:: ENTRIES SHOWN ::
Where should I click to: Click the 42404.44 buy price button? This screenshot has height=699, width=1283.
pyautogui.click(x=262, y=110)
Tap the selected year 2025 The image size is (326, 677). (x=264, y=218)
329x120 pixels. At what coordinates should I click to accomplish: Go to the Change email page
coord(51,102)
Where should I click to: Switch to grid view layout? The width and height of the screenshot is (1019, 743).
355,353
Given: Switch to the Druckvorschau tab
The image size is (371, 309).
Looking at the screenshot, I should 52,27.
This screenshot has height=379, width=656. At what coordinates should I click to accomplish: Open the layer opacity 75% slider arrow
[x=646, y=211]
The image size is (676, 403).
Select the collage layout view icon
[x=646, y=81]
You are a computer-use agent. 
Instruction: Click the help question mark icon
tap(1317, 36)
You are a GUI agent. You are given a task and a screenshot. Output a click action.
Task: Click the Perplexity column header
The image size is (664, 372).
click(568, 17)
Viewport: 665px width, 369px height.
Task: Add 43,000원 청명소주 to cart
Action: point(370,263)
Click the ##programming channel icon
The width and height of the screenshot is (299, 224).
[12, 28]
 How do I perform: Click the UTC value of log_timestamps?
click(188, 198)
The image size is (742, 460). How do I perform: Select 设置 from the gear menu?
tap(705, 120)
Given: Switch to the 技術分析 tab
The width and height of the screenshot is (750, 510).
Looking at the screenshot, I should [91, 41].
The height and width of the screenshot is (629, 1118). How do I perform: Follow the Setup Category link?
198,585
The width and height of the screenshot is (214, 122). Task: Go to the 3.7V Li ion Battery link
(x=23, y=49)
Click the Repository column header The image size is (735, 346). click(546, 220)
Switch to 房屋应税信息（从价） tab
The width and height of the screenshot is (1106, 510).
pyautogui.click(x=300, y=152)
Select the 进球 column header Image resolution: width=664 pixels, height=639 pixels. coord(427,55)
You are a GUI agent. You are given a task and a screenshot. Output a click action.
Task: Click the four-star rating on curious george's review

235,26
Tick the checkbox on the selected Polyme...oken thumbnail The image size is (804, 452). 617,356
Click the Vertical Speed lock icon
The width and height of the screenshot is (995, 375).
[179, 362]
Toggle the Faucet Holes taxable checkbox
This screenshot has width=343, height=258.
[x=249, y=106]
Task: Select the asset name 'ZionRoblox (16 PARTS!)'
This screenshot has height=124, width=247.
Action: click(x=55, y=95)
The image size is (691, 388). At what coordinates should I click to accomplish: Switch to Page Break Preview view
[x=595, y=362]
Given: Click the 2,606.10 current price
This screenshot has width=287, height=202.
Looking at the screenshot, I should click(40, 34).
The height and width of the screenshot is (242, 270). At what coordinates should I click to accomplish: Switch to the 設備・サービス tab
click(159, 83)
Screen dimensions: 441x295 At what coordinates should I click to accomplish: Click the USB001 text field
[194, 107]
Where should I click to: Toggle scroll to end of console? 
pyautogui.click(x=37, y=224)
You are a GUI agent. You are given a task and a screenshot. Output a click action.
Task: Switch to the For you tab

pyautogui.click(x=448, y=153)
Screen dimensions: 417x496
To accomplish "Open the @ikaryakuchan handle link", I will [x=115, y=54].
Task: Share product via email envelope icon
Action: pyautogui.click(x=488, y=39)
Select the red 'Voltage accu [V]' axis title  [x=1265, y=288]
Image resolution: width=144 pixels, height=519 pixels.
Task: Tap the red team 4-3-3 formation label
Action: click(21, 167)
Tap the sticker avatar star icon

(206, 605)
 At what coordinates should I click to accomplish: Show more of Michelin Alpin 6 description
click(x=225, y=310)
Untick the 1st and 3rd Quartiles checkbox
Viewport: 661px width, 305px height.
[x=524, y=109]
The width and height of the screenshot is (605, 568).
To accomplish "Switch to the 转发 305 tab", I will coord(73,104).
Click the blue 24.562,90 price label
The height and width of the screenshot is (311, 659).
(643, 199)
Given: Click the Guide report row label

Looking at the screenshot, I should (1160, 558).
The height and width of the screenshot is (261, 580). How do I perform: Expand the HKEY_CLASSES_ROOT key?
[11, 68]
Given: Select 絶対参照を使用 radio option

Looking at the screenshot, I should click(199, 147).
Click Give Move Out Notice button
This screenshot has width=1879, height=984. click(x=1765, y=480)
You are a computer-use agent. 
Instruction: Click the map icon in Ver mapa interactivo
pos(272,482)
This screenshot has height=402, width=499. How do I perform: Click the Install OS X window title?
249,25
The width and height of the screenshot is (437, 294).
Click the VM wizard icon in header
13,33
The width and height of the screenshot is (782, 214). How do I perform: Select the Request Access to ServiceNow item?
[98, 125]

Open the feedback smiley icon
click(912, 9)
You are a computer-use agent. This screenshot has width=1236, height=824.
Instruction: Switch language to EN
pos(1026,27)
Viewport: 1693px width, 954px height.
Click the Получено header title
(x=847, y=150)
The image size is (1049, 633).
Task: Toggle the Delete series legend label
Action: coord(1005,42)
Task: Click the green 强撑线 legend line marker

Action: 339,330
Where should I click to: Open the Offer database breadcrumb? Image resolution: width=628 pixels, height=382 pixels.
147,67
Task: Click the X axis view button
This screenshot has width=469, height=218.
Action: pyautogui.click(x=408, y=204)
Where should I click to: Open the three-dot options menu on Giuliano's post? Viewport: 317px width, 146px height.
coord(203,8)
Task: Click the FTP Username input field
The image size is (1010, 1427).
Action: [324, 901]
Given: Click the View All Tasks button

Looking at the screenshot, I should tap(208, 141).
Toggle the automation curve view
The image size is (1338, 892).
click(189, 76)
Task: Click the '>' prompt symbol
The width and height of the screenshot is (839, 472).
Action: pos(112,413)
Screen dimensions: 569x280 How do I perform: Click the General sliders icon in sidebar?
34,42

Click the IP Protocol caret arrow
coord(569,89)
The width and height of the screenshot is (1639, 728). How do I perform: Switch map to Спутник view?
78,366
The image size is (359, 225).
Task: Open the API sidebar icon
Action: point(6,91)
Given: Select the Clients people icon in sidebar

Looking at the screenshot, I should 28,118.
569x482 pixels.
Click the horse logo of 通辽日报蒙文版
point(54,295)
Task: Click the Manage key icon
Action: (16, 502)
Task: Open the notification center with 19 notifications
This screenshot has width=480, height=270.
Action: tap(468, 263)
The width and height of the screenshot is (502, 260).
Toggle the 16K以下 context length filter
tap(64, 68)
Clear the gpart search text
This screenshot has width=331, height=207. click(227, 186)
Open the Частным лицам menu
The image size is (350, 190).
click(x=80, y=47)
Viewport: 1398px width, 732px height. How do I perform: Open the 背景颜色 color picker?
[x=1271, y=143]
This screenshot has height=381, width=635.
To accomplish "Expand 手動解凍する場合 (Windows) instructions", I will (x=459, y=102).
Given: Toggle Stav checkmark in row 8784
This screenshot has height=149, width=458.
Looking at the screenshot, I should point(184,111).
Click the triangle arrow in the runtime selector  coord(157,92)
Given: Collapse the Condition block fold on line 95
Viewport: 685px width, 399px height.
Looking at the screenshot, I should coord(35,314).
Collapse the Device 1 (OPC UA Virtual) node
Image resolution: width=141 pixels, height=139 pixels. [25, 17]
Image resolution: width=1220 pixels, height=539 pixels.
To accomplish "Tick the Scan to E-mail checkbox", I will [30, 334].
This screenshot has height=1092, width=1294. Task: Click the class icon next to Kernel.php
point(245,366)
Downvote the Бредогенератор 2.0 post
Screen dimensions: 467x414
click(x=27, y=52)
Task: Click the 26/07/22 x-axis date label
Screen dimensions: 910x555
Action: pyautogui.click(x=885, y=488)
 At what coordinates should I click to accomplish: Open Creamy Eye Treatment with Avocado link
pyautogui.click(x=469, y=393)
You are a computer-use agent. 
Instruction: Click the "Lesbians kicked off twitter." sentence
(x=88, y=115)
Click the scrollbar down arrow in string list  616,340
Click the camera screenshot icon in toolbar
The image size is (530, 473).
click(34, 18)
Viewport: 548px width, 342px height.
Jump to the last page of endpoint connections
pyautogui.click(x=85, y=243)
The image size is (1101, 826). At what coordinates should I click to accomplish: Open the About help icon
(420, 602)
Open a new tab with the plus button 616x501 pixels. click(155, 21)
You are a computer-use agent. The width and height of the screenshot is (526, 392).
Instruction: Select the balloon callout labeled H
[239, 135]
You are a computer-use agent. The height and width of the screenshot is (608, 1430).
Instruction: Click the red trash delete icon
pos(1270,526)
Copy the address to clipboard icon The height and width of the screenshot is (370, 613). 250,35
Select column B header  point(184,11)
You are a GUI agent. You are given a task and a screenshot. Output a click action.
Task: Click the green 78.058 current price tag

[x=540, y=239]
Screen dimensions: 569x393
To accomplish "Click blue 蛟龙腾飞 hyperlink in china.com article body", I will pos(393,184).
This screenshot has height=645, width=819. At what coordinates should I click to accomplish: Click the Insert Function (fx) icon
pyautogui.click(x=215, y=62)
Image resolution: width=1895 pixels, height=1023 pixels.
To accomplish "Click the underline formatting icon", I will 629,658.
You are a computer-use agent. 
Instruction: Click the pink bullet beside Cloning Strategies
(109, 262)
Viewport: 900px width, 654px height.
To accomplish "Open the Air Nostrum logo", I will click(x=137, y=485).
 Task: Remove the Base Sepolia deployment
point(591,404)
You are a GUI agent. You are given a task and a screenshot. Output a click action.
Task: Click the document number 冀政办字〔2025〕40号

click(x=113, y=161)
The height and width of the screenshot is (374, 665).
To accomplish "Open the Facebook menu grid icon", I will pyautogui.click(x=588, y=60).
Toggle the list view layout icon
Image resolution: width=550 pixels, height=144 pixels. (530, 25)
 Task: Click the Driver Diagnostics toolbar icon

:: TASK GOAL ::
Copy the records above word for word, starting with the line that contains "The width and height of the screenshot is (214, 122)." and going on through the line that contains "[x=249, y=106]".

:: OUTPUT FOR THIS EXERCISE ::
The width and height of the screenshot is (214, 122). Task: Go to the 3.7V Li ion Battery link
(x=23, y=49)
Click the Repository column header The image size is (735, 346). click(546, 220)
Switch to 房屋应税信息（从价） tab
The width and height of the screenshot is (1106, 510).
pyautogui.click(x=300, y=152)
Select the 进球 column header Image resolution: width=664 pixels, height=639 pixels. coord(427,55)
You are a GUI agent. You are given a task and a screenshot. Output a click action.
Task: Click the four-star rating on curious george's review

235,26
Tick the checkbox on the selected Polyme...oken thumbnail The image size is (804, 452). 617,356
Click the Vertical Speed lock icon
The width and height of the screenshot is (995, 375).
[179, 362]
Toggle the Faucet Holes taxable checkbox
This screenshot has width=343, height=258.
[x=249, y=106]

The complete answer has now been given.